Once clear of the lee side of the Island we were back in familiar territory, winds of 50 to 60 knots and the unrelenting huge swell of the Southern Ocean. In providing some element of variation the ship was now rolling heavily to starboard, rather than to port to which we had become so accustomed. Our fortunes were again being favoured as the barometer was indicating a strong tendency to rise. There was no appreciable moderation in the swell or wind strength until about the afternoon of Monday 24th, by which time, I suspect, the ship’s motion had probably cured the kidney stone problem experienced by our ailing patient, to some extent at least!
As Monday evening approached the sight of the flashing light from Maatsuyker lighthouse on the windswept south eastern tip of Tasmania was very comforting indeed.
We berthed in Hobart at 0800 on the Tuesday with a ship covered in salt and a ship’s company physically weary, but inwardly confident that they and their ship had achieved all that had been asked of them, and done it well.
The Report of Proceedings for the month of October, 1966, noted, in part, ’Electrical machinery has functioned satisfactorily during the month, although upperdeck equipment, particularly ventilation fans and whip aerials, suffered severely from the high winds and seas experienced on the way to Macquarie Island.’ Ah, the propensity for naval understatement!
In reflecting upon that voyage in more recent years, and with a reasonable understanding of what may be expected from the weather in those southern latitudes, three thoughts keep recurring in my mind.
Firstly, my deepest admiration for the earlier navigators such as Captain James Cook RN, who in command of HM ship Resolution in 1773 made two voyages to the Antarctic, at one time spending three weeks below latitude 74 degrees south. Imagine the conditions in the ship; such fortitude and endurance. Wooden ships and iron men indeed.
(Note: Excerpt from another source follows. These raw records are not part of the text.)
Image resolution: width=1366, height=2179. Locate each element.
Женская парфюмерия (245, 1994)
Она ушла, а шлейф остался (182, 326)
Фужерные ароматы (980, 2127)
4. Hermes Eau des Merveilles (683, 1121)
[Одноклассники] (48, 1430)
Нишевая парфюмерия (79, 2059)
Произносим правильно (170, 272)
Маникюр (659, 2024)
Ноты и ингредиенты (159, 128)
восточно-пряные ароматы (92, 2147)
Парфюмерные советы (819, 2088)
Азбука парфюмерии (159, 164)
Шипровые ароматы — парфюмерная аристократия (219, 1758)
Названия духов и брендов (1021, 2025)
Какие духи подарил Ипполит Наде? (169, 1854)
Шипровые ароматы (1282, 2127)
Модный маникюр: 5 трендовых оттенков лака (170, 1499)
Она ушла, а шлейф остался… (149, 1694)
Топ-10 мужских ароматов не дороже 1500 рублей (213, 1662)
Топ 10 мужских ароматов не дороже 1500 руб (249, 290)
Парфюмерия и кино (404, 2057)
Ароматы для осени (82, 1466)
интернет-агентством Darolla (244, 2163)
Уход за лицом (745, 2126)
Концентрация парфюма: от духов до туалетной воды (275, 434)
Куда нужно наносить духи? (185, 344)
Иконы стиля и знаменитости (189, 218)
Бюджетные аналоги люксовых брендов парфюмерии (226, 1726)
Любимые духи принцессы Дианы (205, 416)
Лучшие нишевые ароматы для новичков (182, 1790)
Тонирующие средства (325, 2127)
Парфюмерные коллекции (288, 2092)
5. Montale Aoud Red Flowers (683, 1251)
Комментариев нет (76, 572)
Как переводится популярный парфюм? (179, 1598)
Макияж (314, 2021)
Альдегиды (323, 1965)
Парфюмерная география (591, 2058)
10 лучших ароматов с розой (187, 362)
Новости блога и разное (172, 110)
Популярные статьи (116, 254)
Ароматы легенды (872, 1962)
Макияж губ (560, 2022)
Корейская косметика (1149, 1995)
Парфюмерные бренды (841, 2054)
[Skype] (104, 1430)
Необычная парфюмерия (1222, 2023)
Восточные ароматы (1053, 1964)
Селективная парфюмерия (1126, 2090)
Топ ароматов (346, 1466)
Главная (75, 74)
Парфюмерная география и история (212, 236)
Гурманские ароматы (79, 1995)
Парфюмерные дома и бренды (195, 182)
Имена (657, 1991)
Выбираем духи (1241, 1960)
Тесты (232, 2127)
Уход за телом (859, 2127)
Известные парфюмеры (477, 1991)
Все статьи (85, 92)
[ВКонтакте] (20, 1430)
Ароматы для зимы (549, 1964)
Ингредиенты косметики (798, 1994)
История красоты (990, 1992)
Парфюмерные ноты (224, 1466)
Secondly, as a yachtsman, I would suggest to any person contemplating a single handed race around the world in the type of yacht which cannot be handled efficiently by one person, that they should initially undergo a psychiatric assessment. If the assessment reveals an IQ above single digits they should then retire to a country village. In this way it may possibly save their lives and obviate the necessity for other people to hazard their own lives in attempting to rescue them.